Image of an open set

1. Mar 2, 2012

zendani

Hi
the image of an open set by a function continues IS an open set???

i think that if we have a constant function , the image of an open set does not have to be open.

Last edited: Mar 2, 2012
2. Mar 2, 2012

micromass

Indeed, the image of an open set does not have to be open in general. Your example of a constant function is a good one.

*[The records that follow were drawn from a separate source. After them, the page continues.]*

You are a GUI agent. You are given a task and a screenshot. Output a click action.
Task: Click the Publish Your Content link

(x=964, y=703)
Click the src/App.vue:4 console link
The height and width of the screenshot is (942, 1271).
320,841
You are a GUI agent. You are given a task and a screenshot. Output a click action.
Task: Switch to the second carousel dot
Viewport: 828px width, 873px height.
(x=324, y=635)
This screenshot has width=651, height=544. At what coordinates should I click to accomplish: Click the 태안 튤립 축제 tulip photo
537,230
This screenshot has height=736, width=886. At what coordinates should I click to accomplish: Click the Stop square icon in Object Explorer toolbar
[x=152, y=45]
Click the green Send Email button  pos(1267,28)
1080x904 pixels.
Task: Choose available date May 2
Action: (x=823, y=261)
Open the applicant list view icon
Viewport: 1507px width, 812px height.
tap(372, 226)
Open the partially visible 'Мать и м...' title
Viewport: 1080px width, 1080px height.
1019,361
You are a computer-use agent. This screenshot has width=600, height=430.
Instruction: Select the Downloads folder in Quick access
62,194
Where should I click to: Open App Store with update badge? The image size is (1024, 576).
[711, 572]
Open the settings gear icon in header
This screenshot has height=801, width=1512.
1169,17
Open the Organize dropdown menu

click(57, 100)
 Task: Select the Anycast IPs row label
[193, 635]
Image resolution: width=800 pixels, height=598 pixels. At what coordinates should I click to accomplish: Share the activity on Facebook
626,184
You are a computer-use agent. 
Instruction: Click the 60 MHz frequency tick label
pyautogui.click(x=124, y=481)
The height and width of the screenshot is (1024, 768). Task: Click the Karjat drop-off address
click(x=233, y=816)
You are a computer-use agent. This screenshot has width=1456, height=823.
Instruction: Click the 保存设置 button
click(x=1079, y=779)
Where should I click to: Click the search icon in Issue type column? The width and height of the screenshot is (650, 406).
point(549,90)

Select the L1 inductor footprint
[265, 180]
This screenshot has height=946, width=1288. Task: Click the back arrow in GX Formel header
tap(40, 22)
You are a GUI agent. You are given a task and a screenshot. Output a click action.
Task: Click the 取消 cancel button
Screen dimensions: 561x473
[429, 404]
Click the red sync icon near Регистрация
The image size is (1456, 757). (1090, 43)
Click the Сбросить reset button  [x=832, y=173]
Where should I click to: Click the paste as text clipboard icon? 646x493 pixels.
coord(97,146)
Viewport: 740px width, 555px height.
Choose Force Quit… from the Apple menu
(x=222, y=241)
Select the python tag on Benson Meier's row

A function that does satsify that the image of an open set is open, is called an open function.

3. Mar 2, 2012

Bacle2

See what f(x)=x2 from ℝ→ℝ does to (-1,1).

4. Mar 2, 2012

zendani

thank you micromass and bacle2

now, is there a constant that isn't continous?

5. Mar 2, 2012

micromass

No. All constant functions are continuous.

6. Mar 2, 2012

Bacle2

"now, Is there any constant that is not continuous?"

Try this:

f:X-->Y , f(x)=c , constant.

Use the inverse open set definition: V open in Y; then you have two main options:

i)V contains c.

ii)V does not contain c.

What can you say about f-1(V)?

Last edited: Mar 2, 2012
7. Mar 2, 2012

inknit

The preimage of V has to be either X or the empty set.

8. Mar 2, 2012

Bacle2

Right; don't mean to drag it along too much, but:

What does the continuity version of open sets say? The inverse image of an open set....

What follows, then?

9. Mar 2, 2012

inknit

must be open.

10. Mar 2, 2012

Bacle2

Right. So putting it all together, a constant function is continuous; the inverse image of every open set is open.